Rewrite the items from the line containing "This screenshot has" down to the line containing "(1223, 823).", replacing "Image resolution" with "Screenshot size" and leaving everything else unchanged. Give only those lines, and leave the pictures out.

RECORDS:
◇ ◇ ◇

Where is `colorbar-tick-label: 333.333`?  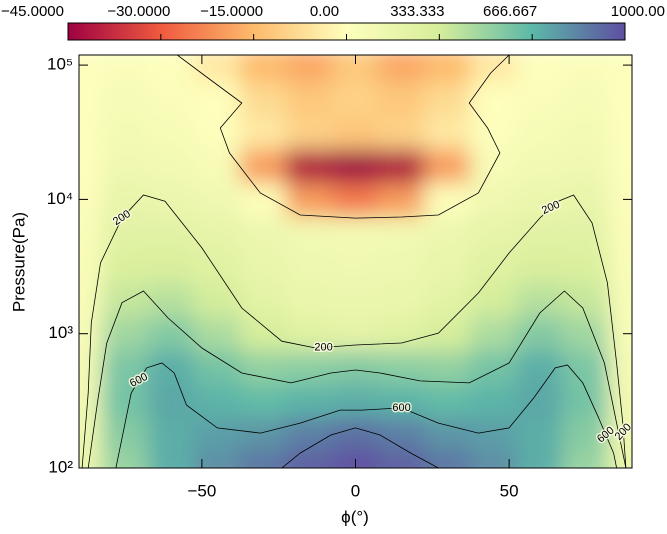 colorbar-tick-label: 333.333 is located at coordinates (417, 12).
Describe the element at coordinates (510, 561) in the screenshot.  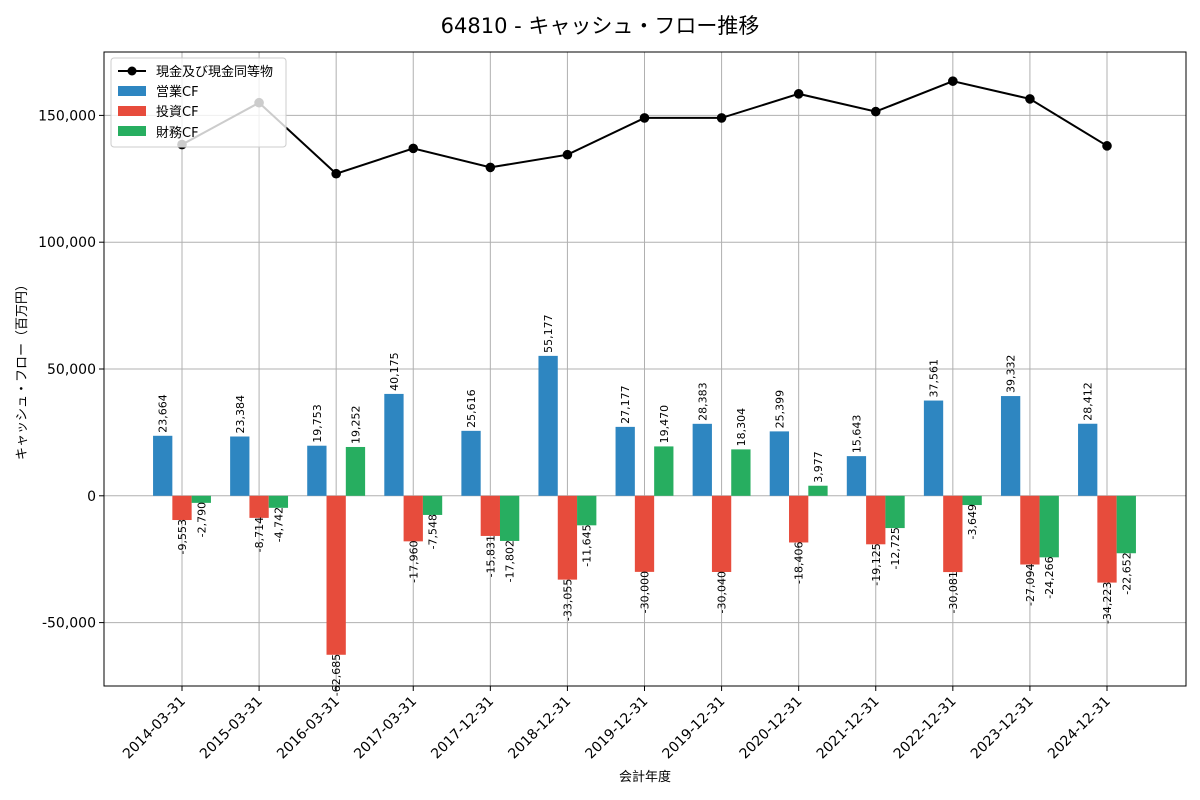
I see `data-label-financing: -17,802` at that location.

◇ ◇ ◇

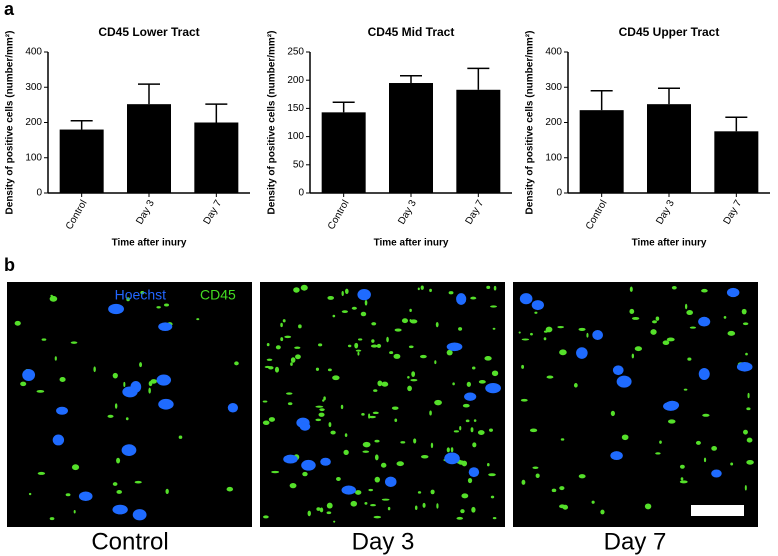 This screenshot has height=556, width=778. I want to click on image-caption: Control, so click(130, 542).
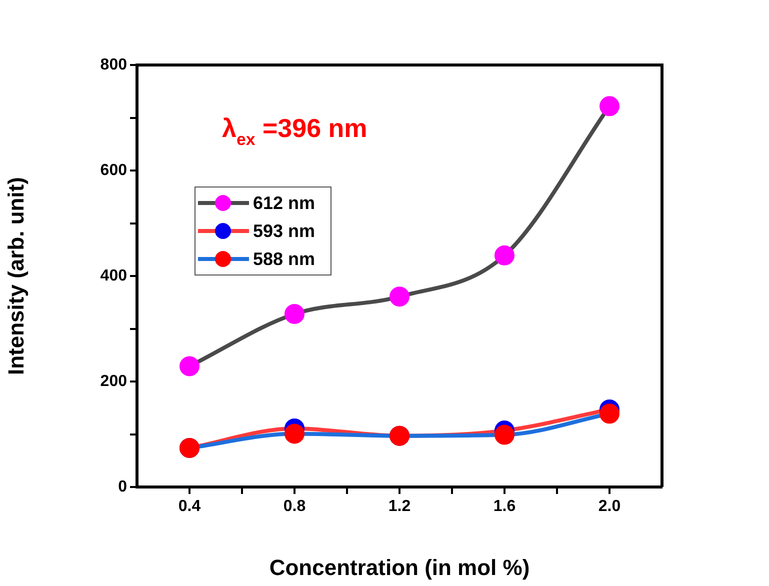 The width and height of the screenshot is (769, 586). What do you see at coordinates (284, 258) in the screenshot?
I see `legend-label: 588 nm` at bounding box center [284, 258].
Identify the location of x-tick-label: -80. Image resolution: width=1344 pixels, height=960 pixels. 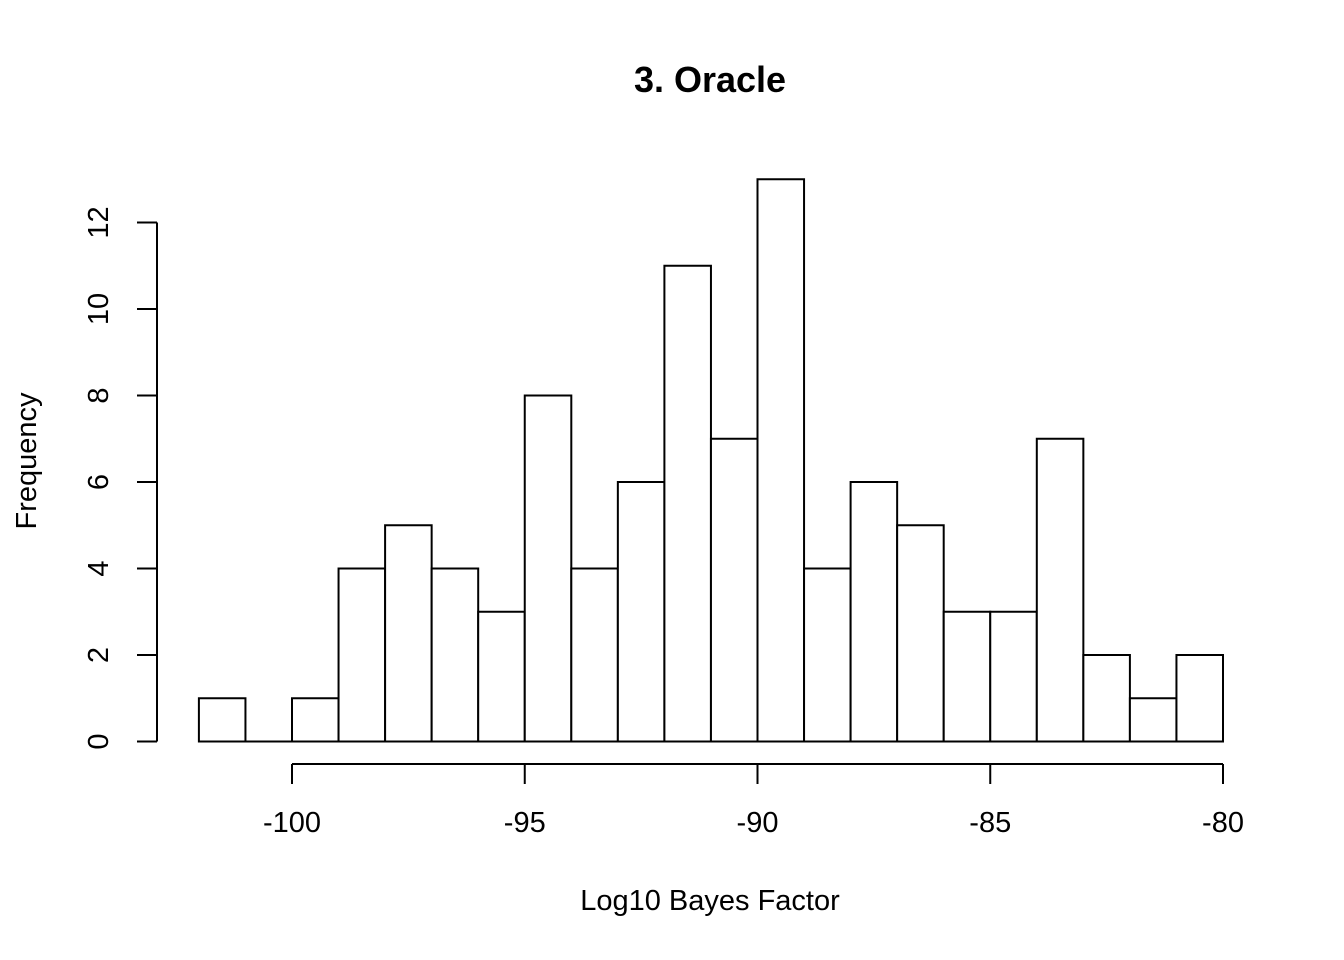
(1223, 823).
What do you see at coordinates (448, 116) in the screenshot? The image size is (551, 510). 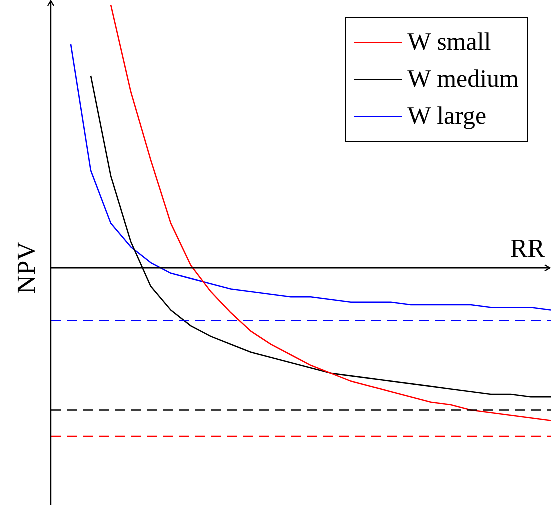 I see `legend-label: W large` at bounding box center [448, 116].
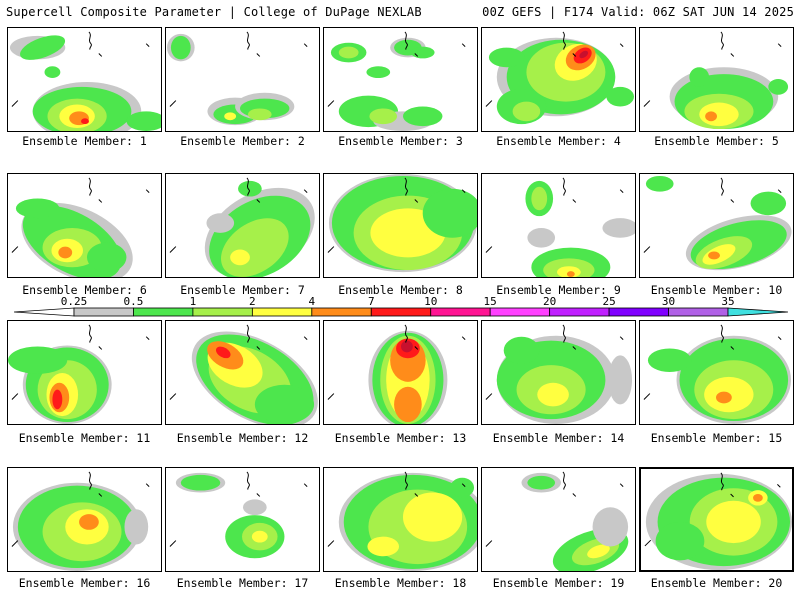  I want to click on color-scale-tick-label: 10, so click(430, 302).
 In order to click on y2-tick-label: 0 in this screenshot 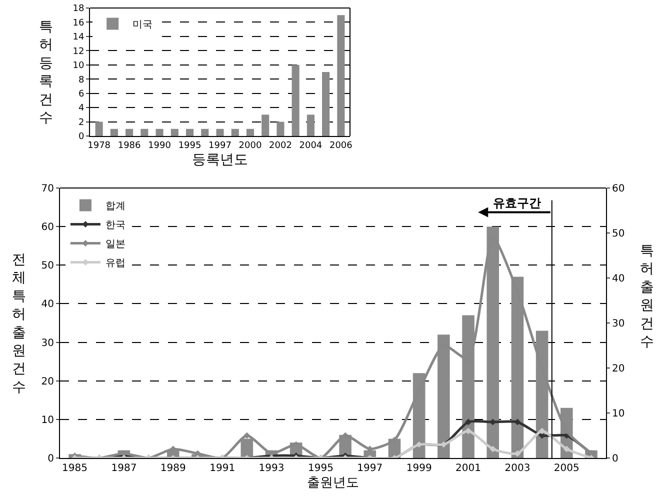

◇ ◇ ◇

WRITTEN RESPONSE:
 This screenshot has height=556, width=778. I want to click on image-caption: Control, so click(130, 542).
 The width and height of the screenshot is (769, 586). What do you see at coordinates (284, 258) in the screenshot?
I see `legend-label: 588 nm` at bounding box center [284, 258].
Identify the location of x-tick-label: -80. Screenshot size: width=1344 pixels, height=960 pixels. 
(1223, 823).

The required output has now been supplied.